> [Set problem] Repeat each of the records below verbatim, keeping every line as it is.

***** Data records

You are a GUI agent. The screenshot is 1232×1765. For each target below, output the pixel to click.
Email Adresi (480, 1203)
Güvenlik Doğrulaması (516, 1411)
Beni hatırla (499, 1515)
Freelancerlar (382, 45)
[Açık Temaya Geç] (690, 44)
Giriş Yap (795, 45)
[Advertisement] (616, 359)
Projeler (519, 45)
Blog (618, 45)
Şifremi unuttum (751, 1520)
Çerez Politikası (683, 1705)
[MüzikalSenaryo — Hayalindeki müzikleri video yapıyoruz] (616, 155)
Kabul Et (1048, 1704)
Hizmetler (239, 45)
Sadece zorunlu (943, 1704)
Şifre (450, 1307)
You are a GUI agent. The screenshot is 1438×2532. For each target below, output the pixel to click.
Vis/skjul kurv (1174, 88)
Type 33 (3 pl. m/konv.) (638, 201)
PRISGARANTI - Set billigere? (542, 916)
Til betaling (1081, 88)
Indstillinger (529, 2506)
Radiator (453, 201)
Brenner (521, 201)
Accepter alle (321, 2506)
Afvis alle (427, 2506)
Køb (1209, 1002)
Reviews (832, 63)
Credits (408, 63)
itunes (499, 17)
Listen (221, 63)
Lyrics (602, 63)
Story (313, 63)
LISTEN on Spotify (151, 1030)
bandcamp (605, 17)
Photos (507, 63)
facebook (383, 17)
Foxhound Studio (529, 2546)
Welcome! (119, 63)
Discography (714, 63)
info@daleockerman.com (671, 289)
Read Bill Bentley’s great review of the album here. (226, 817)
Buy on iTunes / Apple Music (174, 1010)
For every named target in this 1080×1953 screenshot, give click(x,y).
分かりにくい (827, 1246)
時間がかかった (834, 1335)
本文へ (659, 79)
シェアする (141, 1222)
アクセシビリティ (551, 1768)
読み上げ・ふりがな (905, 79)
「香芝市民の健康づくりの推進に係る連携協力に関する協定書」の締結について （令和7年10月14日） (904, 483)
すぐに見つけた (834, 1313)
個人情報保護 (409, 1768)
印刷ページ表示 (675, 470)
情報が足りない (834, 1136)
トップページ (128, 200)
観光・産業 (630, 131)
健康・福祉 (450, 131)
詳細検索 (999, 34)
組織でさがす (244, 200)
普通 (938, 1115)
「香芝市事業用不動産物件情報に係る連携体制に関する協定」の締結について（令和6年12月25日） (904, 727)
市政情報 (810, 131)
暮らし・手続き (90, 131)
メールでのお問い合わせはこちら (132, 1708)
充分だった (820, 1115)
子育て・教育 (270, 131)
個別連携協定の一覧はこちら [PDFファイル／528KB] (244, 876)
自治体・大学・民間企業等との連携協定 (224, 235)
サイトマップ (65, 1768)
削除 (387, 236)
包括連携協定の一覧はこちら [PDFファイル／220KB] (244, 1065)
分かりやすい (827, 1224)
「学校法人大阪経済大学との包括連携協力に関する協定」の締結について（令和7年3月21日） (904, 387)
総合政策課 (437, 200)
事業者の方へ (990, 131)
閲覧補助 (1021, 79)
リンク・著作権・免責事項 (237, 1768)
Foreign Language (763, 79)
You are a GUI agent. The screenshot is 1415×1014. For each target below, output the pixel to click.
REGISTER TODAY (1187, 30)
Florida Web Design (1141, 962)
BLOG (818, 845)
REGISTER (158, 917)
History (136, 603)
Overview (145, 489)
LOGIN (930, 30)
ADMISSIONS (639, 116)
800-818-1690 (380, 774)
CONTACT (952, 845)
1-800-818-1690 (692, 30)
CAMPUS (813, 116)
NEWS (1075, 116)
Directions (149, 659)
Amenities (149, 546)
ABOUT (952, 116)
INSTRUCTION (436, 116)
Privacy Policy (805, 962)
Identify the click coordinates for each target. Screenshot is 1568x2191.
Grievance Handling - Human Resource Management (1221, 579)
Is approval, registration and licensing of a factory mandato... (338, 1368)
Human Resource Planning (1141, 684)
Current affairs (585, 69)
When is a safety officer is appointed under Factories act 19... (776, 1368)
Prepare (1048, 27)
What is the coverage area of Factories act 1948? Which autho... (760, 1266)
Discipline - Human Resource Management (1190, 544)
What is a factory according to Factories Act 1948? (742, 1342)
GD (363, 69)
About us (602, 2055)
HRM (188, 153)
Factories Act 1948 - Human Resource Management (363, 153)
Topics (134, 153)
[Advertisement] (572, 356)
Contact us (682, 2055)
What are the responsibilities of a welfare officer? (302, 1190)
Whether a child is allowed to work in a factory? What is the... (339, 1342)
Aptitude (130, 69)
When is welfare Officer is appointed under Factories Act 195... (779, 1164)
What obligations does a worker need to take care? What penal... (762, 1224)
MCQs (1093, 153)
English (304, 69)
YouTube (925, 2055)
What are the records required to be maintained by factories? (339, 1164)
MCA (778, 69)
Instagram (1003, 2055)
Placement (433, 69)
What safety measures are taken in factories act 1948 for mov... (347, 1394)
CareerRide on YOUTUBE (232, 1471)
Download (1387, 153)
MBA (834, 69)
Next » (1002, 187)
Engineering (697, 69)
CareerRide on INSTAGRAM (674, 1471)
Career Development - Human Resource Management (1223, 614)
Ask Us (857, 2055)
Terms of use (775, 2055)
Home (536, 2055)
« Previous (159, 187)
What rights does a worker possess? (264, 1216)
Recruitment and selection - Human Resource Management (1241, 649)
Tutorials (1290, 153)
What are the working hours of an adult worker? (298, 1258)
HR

**********

> [Answer to this exercise]
You are a GUI agent. The screenshot is 1232×1765. For each target below, output the pixel to click.
Email Adresi (480, 1203)
Güvenlik Doğrulaması (516, 1411)
Beni hatırla (499, 1515)
Freelancerlar (382, 45)
[Açık Temaya Geç] (690, 44)
Giriş Yap (795, 45)
[Advertisement] (616, 359)
Projeler (519, 45)
Blog (618, 45)
Şifremi unuttum (751, 1520)
Çerez Politikası (683, 1705)
[MüzikalSenaryo — Hayalindeki müzikleri video yapıyoruz] (616, 155)
Kabul Et (1048, 1704)
Hizmetler (239, 45)
Sadece zorunlu (943, 1704)
Şifre (450, 1307)
You are a GUI agent. The screenshot is 1438×2532. For each target below, output the pixel to click.
Vis/skjul kurv (1174, 88)
Type 33 (3 pl. m/konv.) (638, 201)
PRISGARANTI - Set billigere? (542, 916)
Til betaling (1081, 88)
Indstillinger (529, 2506)
Radiator (453, 201)
Brenner (521, 201)
Accepter alle (321, 2506)
Afvis alle (427, 2506)
Køb (1209, 1002)
Reviews (832, 63)
Credits (408, 63)
itunes (499, 17)
Listen (221, 63)
Lyrics (602, 63)
Story (313, 63)
LISTEN on Spotify (151, 1030)
bandcamp (605, 17)
Photos (507, 63)
facebook (383, 17)
Foxhound Studio (529, 2546)
Welcome! (119, 63)
Discography (714, 63)
info@daleockerman.com (671, 289)
Read Bill Bentley’s great review of the album here. (226, 817)
Buy on iTunes / Apple Music (174, 1010)
For every named target in this 1080×1953 screenshot, give click(x,y).
分かりにくい (827, 1246)
時間がかかった (834, 1335)
本文へ (659, 79)
シェアする (141, 1222)
アクセシビリティ (551, 1768)
読み上げ・ふりがな (905, 79)
「香芝市民の健康づくりの推進に係る連携協力に関する協定書」の締結について （令和7年10月14日） (904, 483)
すぐに見つけた (834, 1313)
個人情報保護 (409, 1768)
印刷ページ表示 (675, 470)
情報が足りない (834, 1136)
トップページ (128, 200)
観光・産業 (630, 131)
健康・福祉 (450, 131)
詳細検索 (999, 34)
組織でさがす (244, 200)
普通 (938, 1115)
「香芝市事業用不動産物件情報に係る連携体制に関する協定」の締結について（令和6年12月25日） (904, 727)
市政情報 (810, 131)
暮らし・手続き (90, 131)
メールでのお問い合わせはこちら (132, 1708)
充分だった (820, 1115)
子育て・教育 (270, 131)
個別連携協定の一覧はこちら [PDFファイル／528KB] (244, 876)
自治体・大学・民間企業等との連携協定 (224, 235)
サイトマップ (65, 1768)
削除 (387, 236)
包括連携協定の一覧はこちら [PDFファイル／220KB] (244, 1065)
分かりやすい (827, 1224)
「学校法人大阪経済大学との包括連携協力に関する協定」の締結について（令和7年3月21日） (904, 387)
総合政策課 (437, 200)
事業者の方へ (990, 131)
閲覧補助 (1021, 79)
リンク・著作権・免責事項 (237, 1768)
Foreign Language (763, 79)
You are a GUI agent. The screenshot is 1415×1014. For each target below, output the pixel to click.
REGISTER TODAY (1187, 30)
Florida Web Design (1141, 962)
BLOG (818, 845)
REGISTER (158, 917)
History (136, 603)
Overview (145, 489)
LOGIN (930, 30)
ADMISSIONS (639, 116)
800-818-1690 (380, 774)
CONTACT (952, 845)
1-800-818-1690 (692, 30)
CAMPUS (813, 116)
NEWS (1075, 116)
Directions (149, 659)
Amenities (149, 546)
ABOUT (952, 116)
INSTRUCTION (436, 116)
Privacy Policy (805, 962)
Identify the click coordinates for each target. Screenshot is 1568x2191.
Grievance Handling - Human Resource Management (1221, 579)
Is approval, registration and licensing of a factory mandato... (338, 1368)
Human Resource Planning (1141, 684)
Current affairs (585, 69)
When is a safety officer is appointed under Factories act 19... (776, 1368)
Prepare (1048, 27)
What is the coverage area of Factories act 1948? Which autho... (760, 1266)
Discipline - Human Resource Management (1190, 544)
What is a factory according to Factories Act 1948? (742, 1342)
GD (363, 69)
About us (602, 2055)
HRM (188, 153)
Factories Act 1948 - Human Resource Management (363, 153)
Topics (134, 153)
[Advertisement] (572, 356)
Contact us (682, 2055)
What are the responsibilities of a welfare officer? (302, 1190)
Whether a child is allowed to work in a factory? What is the... (339, 1342)
Aptitude (130, 69)
When is welfare Officer is appointed under Factories Act 195... (779, 1164)
What obligations does a worker need to take care? What penal... (762, 1224)
MCQs (1093, 153)
English (304, 69)
YouTube (925, 2055)
What are the records required to be maintained by factories? (339, 1164)
MCA (778, 69)
Instagram (1003, 2055)
Placement (433, 69)
What safety measures are taken in factories act 1948 for mov... (347, 1394)
CareerRide on YOUTUBE (232, 1471)
Download (1387, 153)
MBA (834, 69)
Next » (1002, 187)
Engineering (697, 69)
CareerRide on INSTAGRAM (674, 1471)
Career Development - Human Resource Management (1223, 614)
Ask Us (857, 2055)
Terms of use (775, 2055)
Home (536, 2055)
« Previous (159, 187)
What rights does a worker possess? (264, 1216)
Recruitment and selection - Human Resource Management (1241, 649)
Tutorials (1290, 153)
What are the working hours of an adult worker? (298, 1258)
HR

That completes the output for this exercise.